Fashion Specific Algorithms Need Style Expertise

Fashion Specific Algorithms Need Style Expertise

There’s no showbusiness without the show or the business. Likewise, when it comes to fashion-tech there is no tech without the fashion.

Tech expertise benefits from fashion domain expertise and vice versa. Fashion technology and all the wonders of dazzling customer experiences, storytelling, inspiration and discovery that it affords us may well be the new showbusiness of our time. But fashion is different to movies and other verticals such as music and books. Why we wear what we wear changes. Fashion is emotional and we can switch our tastes as quickly as we blink. In order to cater to these nuances and shifts in emotions and trends you need the synergistic double act of both fashion and tech to get Oscar winning AI. That’s what makes our fashion-specific AI at Dressipi world-class.

Personal Style is not Static

How we shop our wardrobes is not as straightforward as only watching romcom movies. And our predictive recommendations reflect this. When it comes to movies a Romcom is a Romcom and Sci-Fi is Sci-Fi. It’s as simple as that. When it comes to fashion one customer’s ‘casual’ is another person’s ‘way-out-there trendy’. I might decide to try out a new trend – case in hand florals even after I’ve stressed ‘never show me florals’ - but I’m never going to go out of my way to watch a Thriller (I’m happy with a Romcom!). Fashion sets the style standards and having the human touch at Dressipi gives meaning to the emotional element of shopping, but technology scales our output and data makes it relevant to each customer.

The Synergy between Fashion and Tech

In the realm of AI and personalization we often reference Spotify and Netflix. Netflix’s Marc Randolph described recently in Clubhouse, his relationship with co-founder Reed Hastings as ying-yang: Marc the dreamer, the marketing guy and Reed the realist, the logically driven computer scientist. It resonated with me, highlighting the value of the synergistic relationship between our fashion and tech teams at Dressipi, which in turn is reflected in the technology we build and the data we harness.

Fashion informs tech - from creating and updating our garment attributions, to understanding the concept of what makes one style different to another and how to put great outfits together. Tech on the other hand enables fashion. When the data output for a trend-driven retailer looked like it might have been slightly off target because it flagged up that sales of plain t-shirts and jeans were disproportionately higher to the trend-led pieces, the fashion team explained that that is how most customer’s shop. They were shopping the basics (jeans and tees) and blending in the trend led pieces. For customers who are all about trends, obviously this pattern will differ. And if a customer suddenly buys an evening dress, chances are she is shopping for a specific occasion. Once she’s purchased that occasion-specific dress, she’s not going to want to be shown more evening dress recommendations. The key here is to find a happy balance between all these garment variables. Our fashion input prevents data from anaesthetising the concept of style and ensures our recommendations have both the discoverability and inspiration factor.
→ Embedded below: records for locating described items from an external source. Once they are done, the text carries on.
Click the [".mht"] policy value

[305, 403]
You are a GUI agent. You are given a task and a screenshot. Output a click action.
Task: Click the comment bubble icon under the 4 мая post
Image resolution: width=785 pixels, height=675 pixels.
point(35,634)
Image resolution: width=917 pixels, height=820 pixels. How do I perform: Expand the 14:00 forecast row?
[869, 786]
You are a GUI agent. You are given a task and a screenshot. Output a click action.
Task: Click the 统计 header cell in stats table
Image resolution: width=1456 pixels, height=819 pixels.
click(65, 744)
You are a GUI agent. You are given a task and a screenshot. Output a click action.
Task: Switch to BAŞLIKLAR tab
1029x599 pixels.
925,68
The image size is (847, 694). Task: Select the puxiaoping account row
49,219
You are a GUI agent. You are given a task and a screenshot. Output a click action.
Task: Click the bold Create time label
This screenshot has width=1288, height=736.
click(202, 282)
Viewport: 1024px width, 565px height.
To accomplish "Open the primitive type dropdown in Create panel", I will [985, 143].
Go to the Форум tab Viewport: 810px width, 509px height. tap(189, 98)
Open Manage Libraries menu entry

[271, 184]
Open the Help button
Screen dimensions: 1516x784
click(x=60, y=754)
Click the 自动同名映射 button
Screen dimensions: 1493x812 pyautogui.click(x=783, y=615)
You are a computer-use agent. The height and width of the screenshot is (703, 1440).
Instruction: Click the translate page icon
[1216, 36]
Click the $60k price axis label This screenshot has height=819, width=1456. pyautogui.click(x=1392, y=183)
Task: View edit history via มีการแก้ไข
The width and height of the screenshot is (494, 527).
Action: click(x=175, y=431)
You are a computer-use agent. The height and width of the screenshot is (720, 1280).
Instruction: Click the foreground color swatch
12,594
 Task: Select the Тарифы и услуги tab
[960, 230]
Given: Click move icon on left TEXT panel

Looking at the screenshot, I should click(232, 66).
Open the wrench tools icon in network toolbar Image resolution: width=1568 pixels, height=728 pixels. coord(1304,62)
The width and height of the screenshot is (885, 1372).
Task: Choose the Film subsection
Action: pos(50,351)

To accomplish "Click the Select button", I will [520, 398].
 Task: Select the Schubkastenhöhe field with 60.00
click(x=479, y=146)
Examples of a top with the 'basic' wardrobe attribute and a top with the 'highlight' wardrobe attribute

Technology allows us in the fashion industry to scale our creativity and output. Having the constant human touch ensures that output is always on brand and true to a design team’s creative DNA. Technology is also a way to put the right garment in front of the right customer at the right time. Even if it’s a garment that a customer never thought to look at. There are only so many hours in a day for a brand’s creative teams to photograph various ways in which an item can be styled in an outfit. However, using that as a starting point and source of a brand’s creative expertise, our technology enables a retailer to scale that creativity. For John Lewis we build over 100 million personalized outfits each night. Each garment is accounted for and each outfit is tailored to suit a customer’s preferences. Showing the versatility of a garment, puts it into context and inspires. It’s simply not possible to do that in real time in a studio, or to keep track of new in and sold-out inventory – items that are no longer in stock won’t appear in our outfits.


Technology when used well is there to enhance the creativity of the retail industry. It’s not about replacing it or simply reproducing it. It acts like a wonderful springboard. In building our fashion-specific AI our fashion domain expertise serves as a springboard. Fashion and technology teams are solving the same problems; working towards providing the same solutions so that retailers can better serve their customers. Although we’re coming at it from different angles, for both it’s about patterns, pattern building, pattern recognition, and staying curious. I was happy to be curious about florals, but you still won’t convince me to watch a thriller.